El País, 7 de octubre de 2014
Hace unos días, en Barcelona, escuché el bello
discurso de Muñoz Molina agradeciendo el premio del Liber: enumeró lo que amaba
de Cataluña y renegó de los nacionalismos. Yo también recuerdo los años que
trabajé en revistas catalanas; la época en que Barcelona era un prodigio, una isla
de modernidad dentro de la casposa sociedad española de los setenta. Siempre he
admirado a los catalanes. Siempre los he querido. Empezando por la escritora
Montserrat Roig, que falleció tan joven, y que ocupa un lugar en mi corazón.

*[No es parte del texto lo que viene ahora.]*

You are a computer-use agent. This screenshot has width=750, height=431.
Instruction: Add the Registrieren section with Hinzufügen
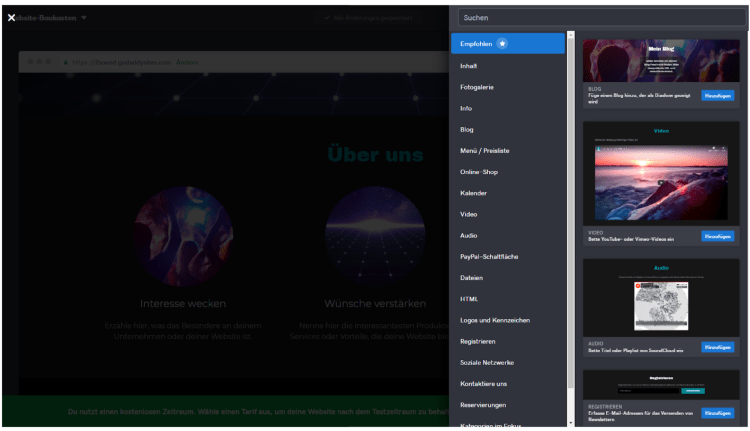tap(717, 412)
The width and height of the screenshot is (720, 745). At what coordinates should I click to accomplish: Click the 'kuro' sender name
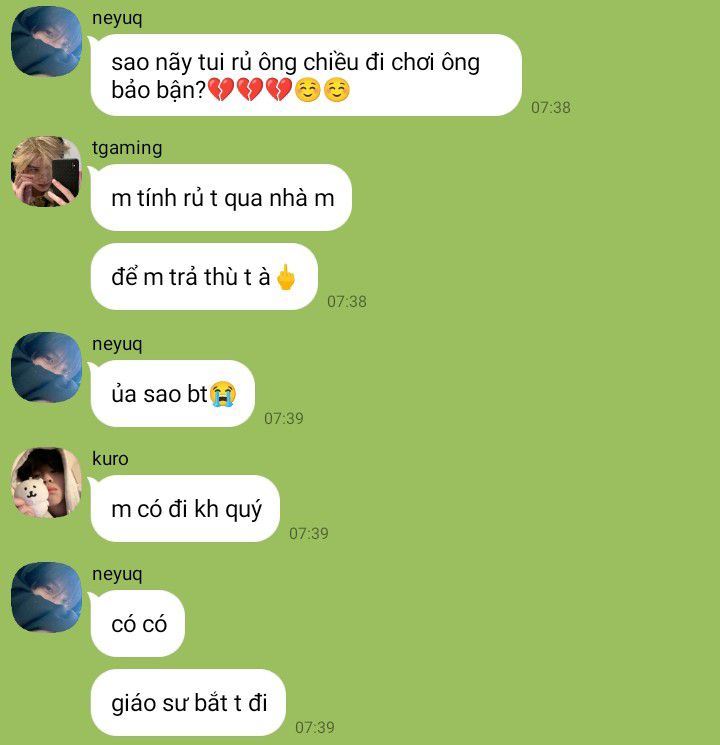click(x=110, y=458)
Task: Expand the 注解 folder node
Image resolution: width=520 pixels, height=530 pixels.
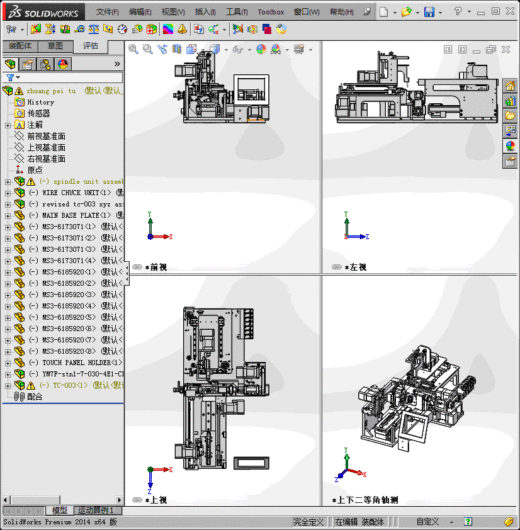Action: pyautogui.click(x=7, y=125)
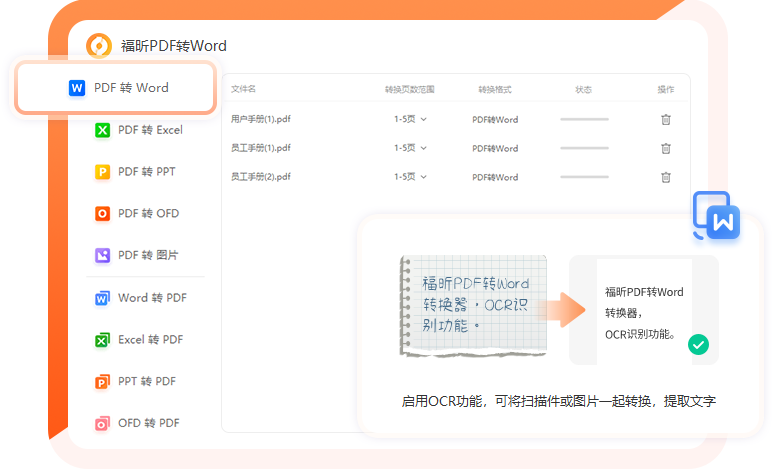774x470 pixels.
Task: Click the PDF 转 Excel green icon
Action: click(102, 130)
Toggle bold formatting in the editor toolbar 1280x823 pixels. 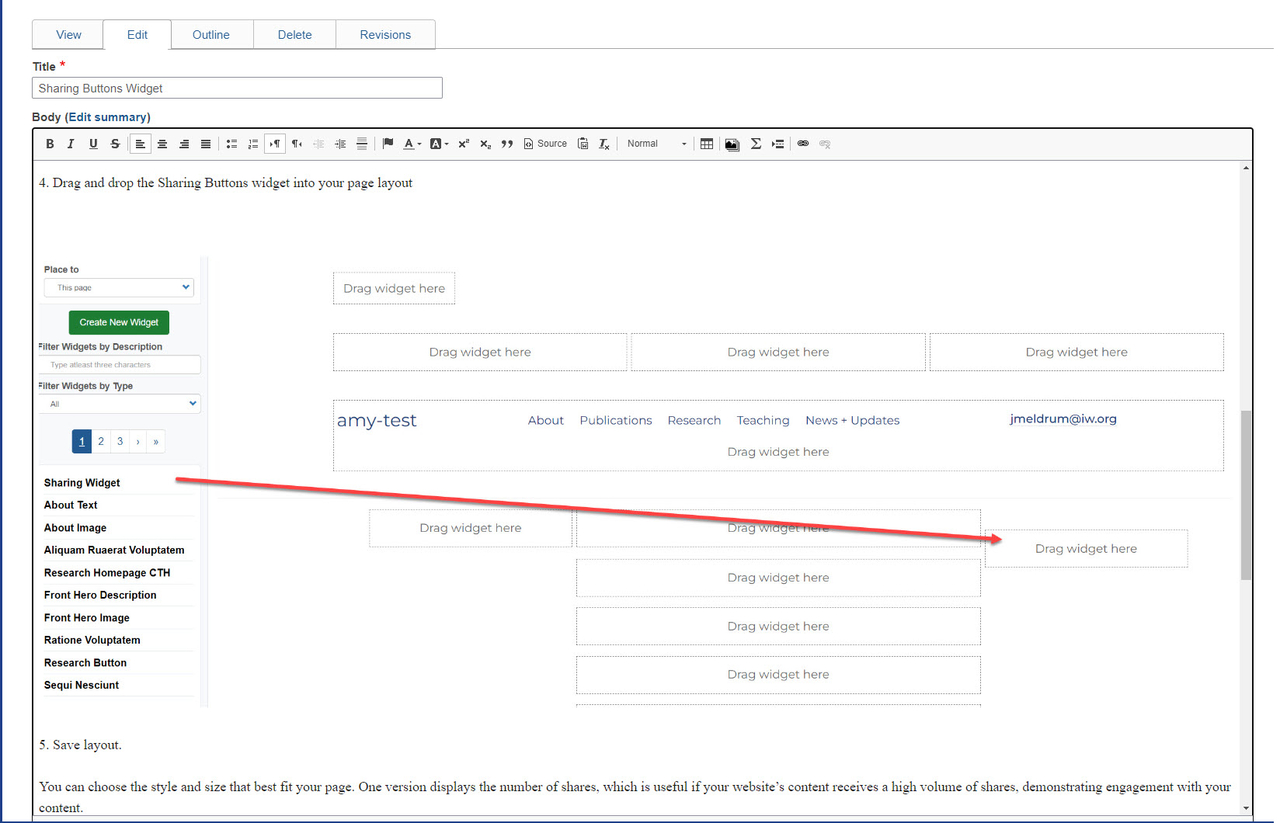tap(50, 144)
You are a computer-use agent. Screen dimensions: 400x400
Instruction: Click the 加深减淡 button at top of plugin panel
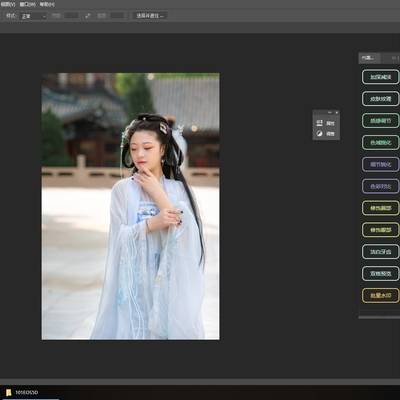(x=380, y=77)
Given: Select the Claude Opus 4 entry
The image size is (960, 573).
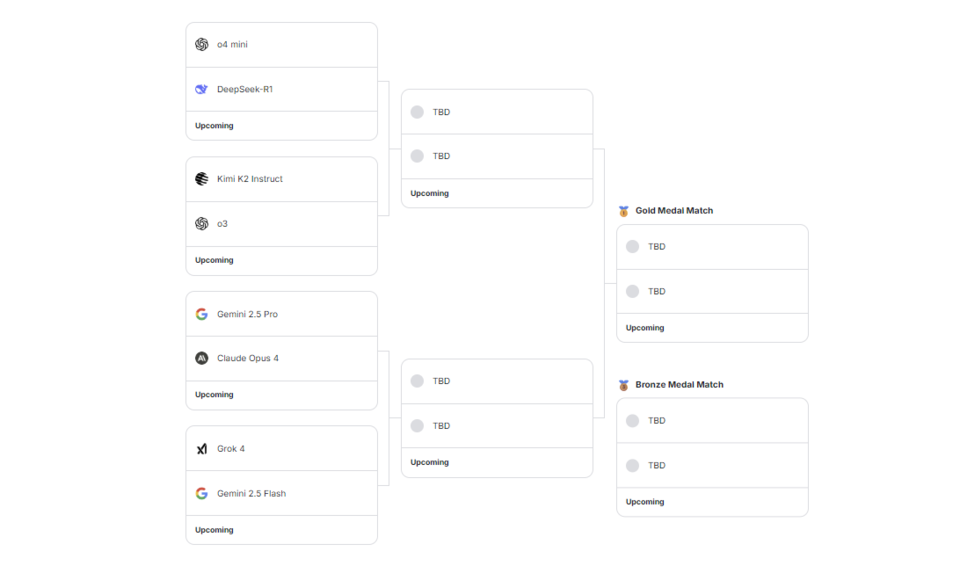Looking at the screenshot, I should pos(248,358).
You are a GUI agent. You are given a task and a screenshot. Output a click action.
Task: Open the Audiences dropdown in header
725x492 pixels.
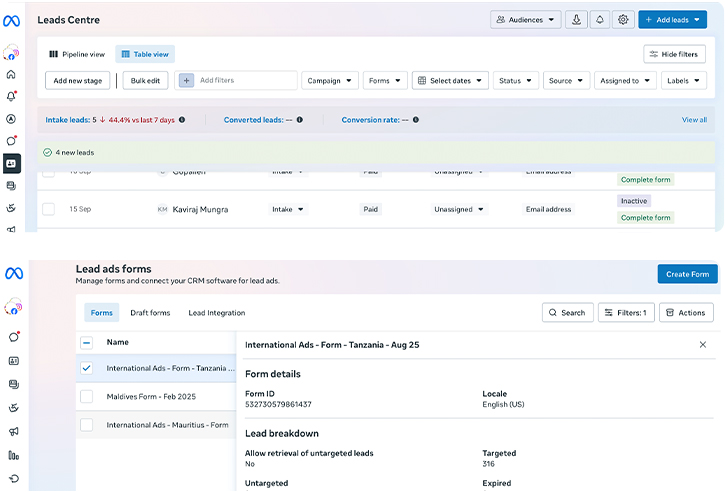tap(525, 20)
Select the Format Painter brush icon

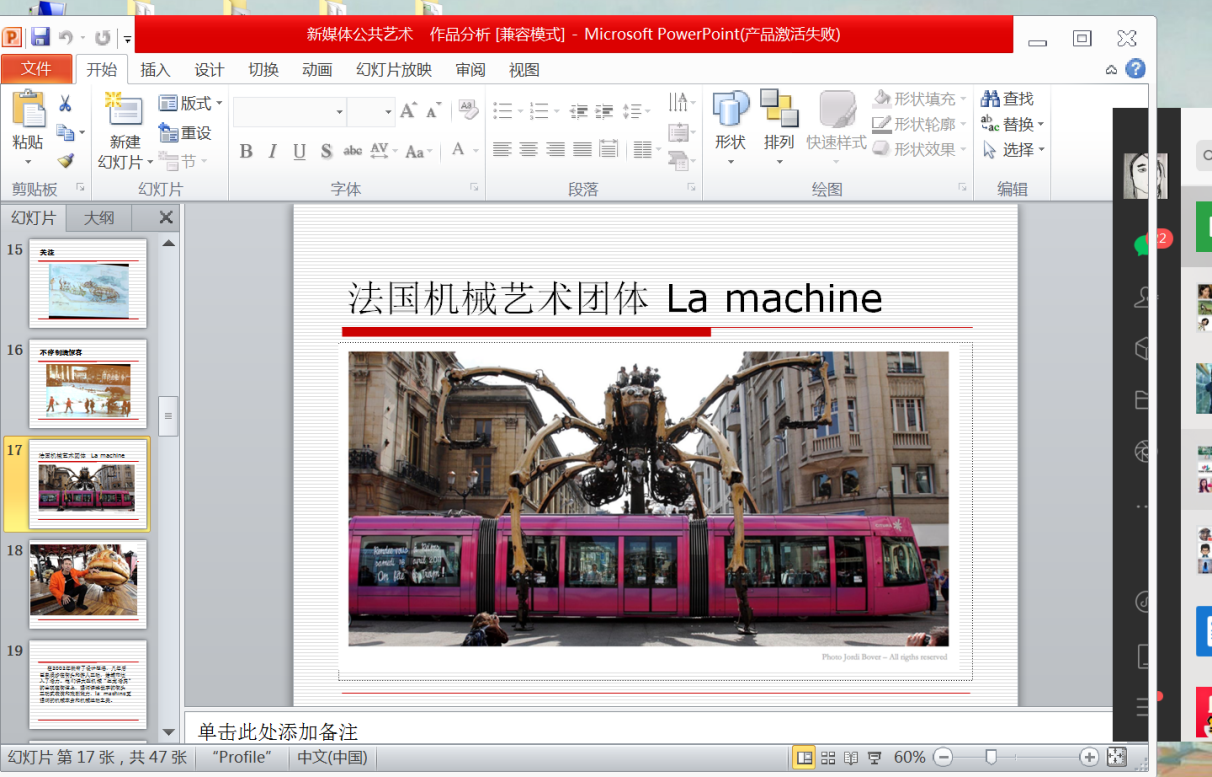point(65,160)
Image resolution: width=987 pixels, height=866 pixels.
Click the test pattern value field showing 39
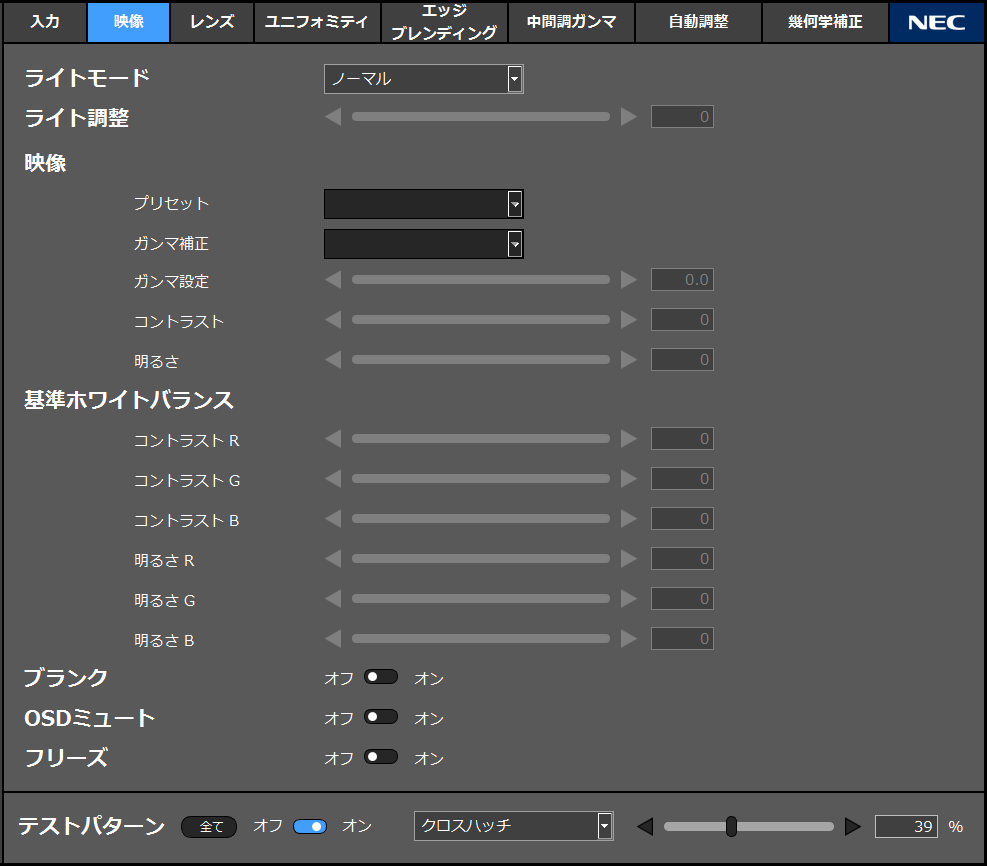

Después de tanta vida juntos, de tantas emociones compartidas, es natural que a
muchos españoles nos apene separarnos de Cataluña. Y a mí, que entiendo bien el
catalán y que tanto he aprendido en mi juventud de esa sociedad tan
vanguardista, también me apena que ahora se entregue al nacionalismo. Porque
sigo creyendo que los nacionalismos son un atraso; todos ellos, diré una vez
más tediosamente (ya se sabe que para poder criticar el catalanismo hay que
repetir que también detestas el españolismo), me parecen un impulso retrógrado,
un regreso a la horda, a la demonización del otro para crear una identidad
protectora de tribu. Y lo peor es que todos llevamos este anhelo primitivo a
flor de piel y podemos potenciarnos unos a otros la parte nacionalista más
feroz. Ya lo estamos haciendo. No veo una solución fácil a esta fiebre fatal, a
esta siembra de odio. Me preocupa la cerrazón del PP, no ya ante el órdago del
9-N, sino de antes, de siempre, porque habrá que ofrecer una verdadera salida;
pero, sobre todo, no puedo evitar pensar que esta crispación ha sido fomentada
por los políticos catalanes por intereses propios. Porque hace muy pocos años
Cataluña no sentía esto, aunque ahora intenten inventarse otra cosa. Que cada
cual aguante su responsabilidad frente a la historia.